Do this>
Copy these lines word for word.

Entries shown>
━━━━
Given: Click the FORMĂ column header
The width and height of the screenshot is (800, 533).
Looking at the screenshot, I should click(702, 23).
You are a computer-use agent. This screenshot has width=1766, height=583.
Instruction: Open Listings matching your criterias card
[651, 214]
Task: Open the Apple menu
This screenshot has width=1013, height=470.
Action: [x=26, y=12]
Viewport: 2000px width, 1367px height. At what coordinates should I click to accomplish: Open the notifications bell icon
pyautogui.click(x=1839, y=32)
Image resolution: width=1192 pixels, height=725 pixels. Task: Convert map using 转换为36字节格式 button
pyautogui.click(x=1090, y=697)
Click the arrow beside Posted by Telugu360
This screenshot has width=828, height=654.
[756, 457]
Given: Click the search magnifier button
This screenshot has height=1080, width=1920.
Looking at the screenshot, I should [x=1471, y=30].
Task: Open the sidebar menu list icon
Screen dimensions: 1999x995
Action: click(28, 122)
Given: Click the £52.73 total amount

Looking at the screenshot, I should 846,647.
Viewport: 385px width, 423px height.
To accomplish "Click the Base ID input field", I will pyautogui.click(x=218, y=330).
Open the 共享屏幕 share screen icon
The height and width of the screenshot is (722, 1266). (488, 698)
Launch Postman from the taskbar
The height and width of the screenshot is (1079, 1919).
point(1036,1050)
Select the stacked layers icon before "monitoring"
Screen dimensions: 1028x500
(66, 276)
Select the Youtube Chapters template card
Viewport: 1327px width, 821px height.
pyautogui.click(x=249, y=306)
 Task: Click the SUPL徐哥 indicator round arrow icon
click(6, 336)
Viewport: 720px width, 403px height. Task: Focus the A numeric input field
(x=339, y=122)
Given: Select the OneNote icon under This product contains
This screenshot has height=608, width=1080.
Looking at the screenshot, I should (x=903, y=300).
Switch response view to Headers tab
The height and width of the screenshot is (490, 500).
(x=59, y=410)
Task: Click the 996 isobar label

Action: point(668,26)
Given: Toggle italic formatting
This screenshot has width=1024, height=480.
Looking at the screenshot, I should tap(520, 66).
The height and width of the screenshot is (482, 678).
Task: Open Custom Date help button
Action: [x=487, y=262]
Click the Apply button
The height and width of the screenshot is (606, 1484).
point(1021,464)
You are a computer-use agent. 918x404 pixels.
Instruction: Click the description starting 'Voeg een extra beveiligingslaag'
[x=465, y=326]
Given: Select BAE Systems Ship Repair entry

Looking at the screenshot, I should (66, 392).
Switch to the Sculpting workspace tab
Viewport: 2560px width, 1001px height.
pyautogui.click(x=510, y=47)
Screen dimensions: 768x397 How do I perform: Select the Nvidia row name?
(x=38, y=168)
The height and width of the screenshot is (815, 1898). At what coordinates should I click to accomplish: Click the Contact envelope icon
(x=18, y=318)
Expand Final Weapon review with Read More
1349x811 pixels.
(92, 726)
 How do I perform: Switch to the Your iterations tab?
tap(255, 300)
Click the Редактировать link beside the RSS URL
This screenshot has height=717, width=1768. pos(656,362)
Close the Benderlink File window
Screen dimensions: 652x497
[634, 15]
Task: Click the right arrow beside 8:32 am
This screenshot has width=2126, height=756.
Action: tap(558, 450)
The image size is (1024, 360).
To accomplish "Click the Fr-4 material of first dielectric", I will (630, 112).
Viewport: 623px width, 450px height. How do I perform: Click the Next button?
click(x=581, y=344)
━━━━
Exercise response>
Given: Click the FORMĂ column header
The width and height of the screenshot is (800, 533).
Looking at the screenshot, I should click(702, 23).
You are a computer-use agent. This screenshot has width=1766, height=583.
Instruction: Open Listings matching your criterias card
[651, 214]
Task: Open the Apple menu
This screenshot has width=1013, height=470.
Action: [x=26, y=12]
Viewport: 2000px width, 1367px height. At what coordinates should I click to accomplish: Open the notifications bell icon
pyautogui.click(x=1839, y=32)
Image resolution: width=1192 pixels, height=725 pixels. Task: Convert map using 转换为36字节格式 button
pyautogui.click(x=1090, y=697)
Click the arrow beside Posted by Telugu360
This screenshot has width=828, height=654.
[756, 457]
Given: Click the search magnifier button
This screenshot has height=1080, width=1920.
Looking at the screenshot, I should [x=1471, y=30].
Task: Open the sidebar menu list icon
Screen dimensions: 1999x995
Action: click(28, 122)
Given: Click the £52.73 total amount

Looking at the screenshot, I should 846,647.
Viewport: 385px width, 423px height.
To accomplish "Click the Base ID input field", I will pyautogui.click(x=218, y=330).
Open the 共享屏幕 share screen icon
The height and width of the screenshot is (722, 1266). (488, 698)
Launch Postman from the taskbar
The height and width of the screenshot is (1079, 1919).
point(1036,1050)
Select the stacked layers icon before "monitoring"
Screen dimensions: 1028x500
(66, 276)
Select the Youtube Chapters template card
Viewport: 1327px width, 821px height.
pyautogui.click(x=249, y=306)
 Task: Click the SUPL徐哥 indicator round arrow icon
click(6, 336)
Viewport: 720px width, 403px height. Task: Focus the A numeric input field
(x=339, y=122)
Given: Select the OneNote icon under This product contains
This screenshot has height=608, width=1080.
Looking at the screenshot, I should (x=903, y=300).
Switch response view to Headers tab
The height and width of the screenshot is (490, 500).
(x=59, y=410)
Task: Click the 996 isobar label

Action: point(668,26)
Given: Toggle italic formatting
This screenshot has width=1024, height=480.
Looking at the screenshot, I should tap(520, 66).
The height and width of the screenshot is (482, 678).
Task: Open Custom Date help button
Action: [x=487, y=262]
Click the Apply button
The height and width of the screenshot is (606, 1484).
point(1021,464)
You are a computer-use agent. 918x404 pixels.
Instruction: Click the description starting 'Voeg een extra beveiligingslaag'
[x=465, y=326]
Given: Select BAE Systems Ship Repair entry

Looking at the screenshot, I should (66, 392).
Switch to the Sculpting workspace tab
Viewport: 2560px width, 1001px height.
pyautogui.click(x=510, y=47)
Screen dimensions: 768x397 How do I perform: Select the Nvidia row name?
(x=38, y=168)
The height and width of the screenshot is (815, 1898). At what coordinates should I click to accomplish: Click the Contact envelope icon
(x=18, y=318)
Expand Final Weapon review with Read More
1349x811 pixels.
(92, 726)
 How do I perform: Switch to the Your iterations tab?
tap(255, 300)
Click the Редактировать link beside the RSS URL
This screenshot has height=717, width=1768. pos(656,362)
Close the Benderlink File window
Screen dimensions: 652x497
[634, 15]
Task: Click the right arrow beside 8:32 am
This screenshot has width=2126, height=756.
Action: tap(558, 450)
The image size is (1024, 360).
To accomplish "Click the Fr-4 material of first dielectric", I will (630, 112).
Viewport: 623px width, 450px height. How do I perform: Click the Next button?
click(x=581, y=344)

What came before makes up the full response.